Cuando Melchior les puso al tanto de la muerte de Borbón y les ordenó que hicieran llegar la noticia a todos los comandantes, los mensajeros abrieron los ojos como platos. Los imperiales se retiraron de los muros para intentar recuperarse.

Se inició un descanso en el que los gritos de auxilio de los heridos quedaban eclipsados por las risas burlonas que les llegaban desde las almenas.

—Debemos luchar —exclamó Melchior como tratando de infundirse ánimos a sí mismo—. Debemos utilizar la niebla en nuestro provecho, o de lo contrario ya habremos perdido.

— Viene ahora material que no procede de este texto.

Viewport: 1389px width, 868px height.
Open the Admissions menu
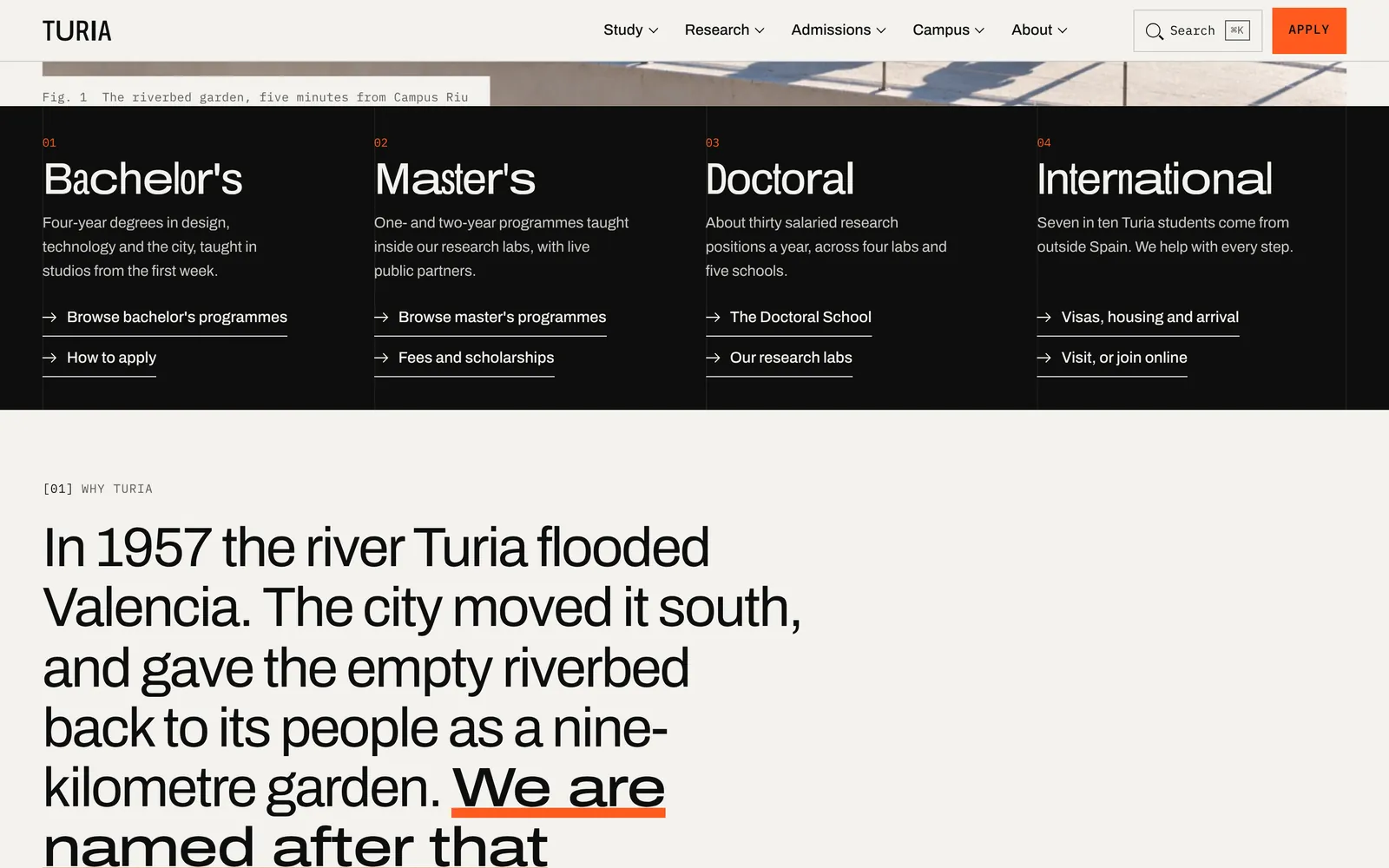pyautogui.click(x=839, y=30)
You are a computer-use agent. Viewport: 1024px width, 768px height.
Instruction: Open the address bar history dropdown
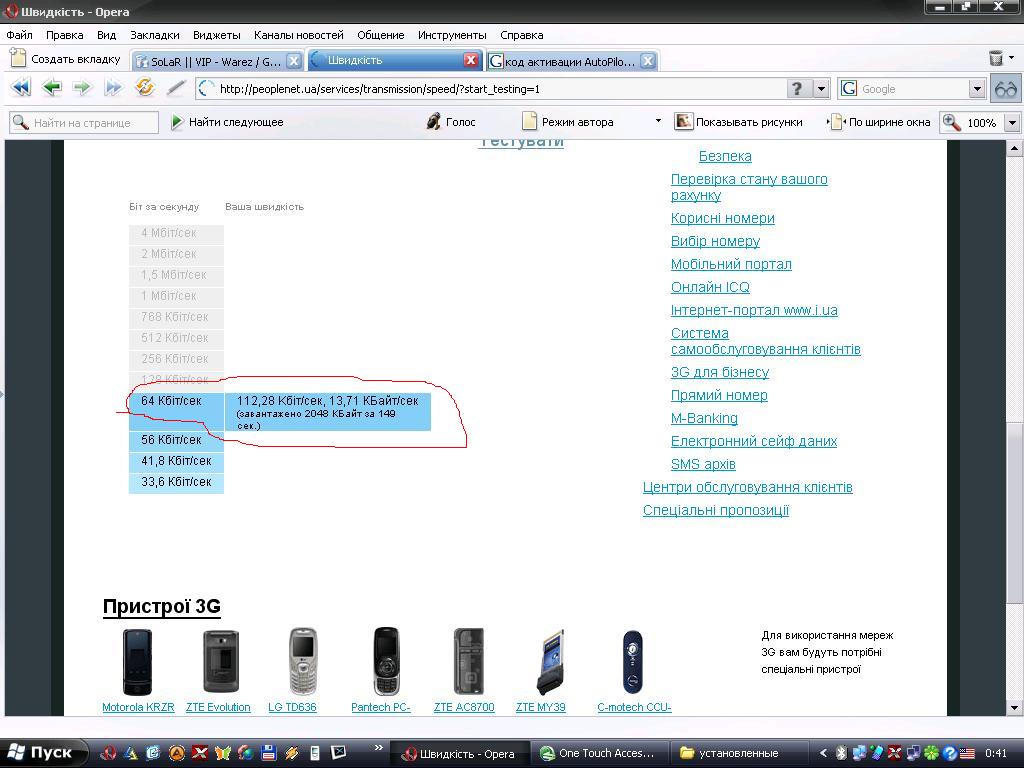(821, 89)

Barth se ató a la espalda el mandoble y, a tenor de que disponía de dos asas con las que poder agarrarlo, le quitó el escudo a un muerto y se deshizo de la ballesta. Dada la escasa visibilidad no resultaba de demasiada utilidad.

Miró a su alrededor: en aquel momento cientos, quizá miles de soldados imperiales parecían afectados por una furia y un deseo de venganza desenfrenados pues, sin que llegara a darse una orden de ataque, se precipitaban todos unidos contra los muros. Barth se vio arrastrado por la marea de cuerpos. Ya no había opción a la duda. De nuevo resonaron los disparos sobre ellos, las escaleras temblaron, algunas se precipitaron de nuevo al suelo con todos los que ascendían por ellas. Los demás subían a través de la ciega nada, cada vez más rápido, con sus últimas fuerzas, y de pronto se encontraron en la cumbre. Barth empujó a los que aún trepaban sobre él, se agarró a una grieta en la almena, tomó impulso y cayó sobre un defensor, que se vio en el suelo bajo la presión del inmenso cuerpo. Barth solo llegó a ver los ojos desencajados, la boca abierta con los dientes brillantes y la lengua temblorosa, y le propinó un puñetazo en pleno rostro, avanzó a gatas un par de pasos, desató su pesada espada, embistió a otro enemigo en pleno estómago de tal forma que finalmente pudo erguirse, atacó a otros más y sintió como la sangre cálida fluía por su brazo. Sostuvo la espada fuertemente por la empuñadura, dio un paso atrás y la hizo girar con movimientos amplios alrededor del cuerpo. A su alrededor cayeron numerosos enemigos y el resto se retiró, los invasores se precipitaron hacia adelante con sus relucientes filos en ristre y una enorme sed de sangre se apoderó de Barth, quien depositó todas sus fuerzas de oso en su frenética espada. El primer muro del borgo Vaticano estaba en manos de los imperiales, los defensores reculaban, al principio lentamente y, seguidamente, presa del pánico. Pronto se abrieron las primeras puertas y los invasores penetraron a raudales por los barrios de la ciudad. Al mismo tiempo, desde el norte, llegaron en tropel los españoles, quienes debían haber batido las débiles fortificaciones de ese punto. Los cañones conquistados se redirigieron de inmediato contra los baluartes y los portales de iglesias y palacios. Barth, que había descubierto entre la multitud a parte de sus compañeros, se reencontró igualmente con Melchior, cuya espada estaba enrojecida hasta el mango y cuyo peto aparecía salpicado de sangre.

—¡A por el Papa! —gritó Melchior, quien tuvo que repetir sus palabras para que Barth pudiera entenderlas entre el caos de gritos—. ¡Ahora tendrá que creérselo! ¡Venganza para el Borbón!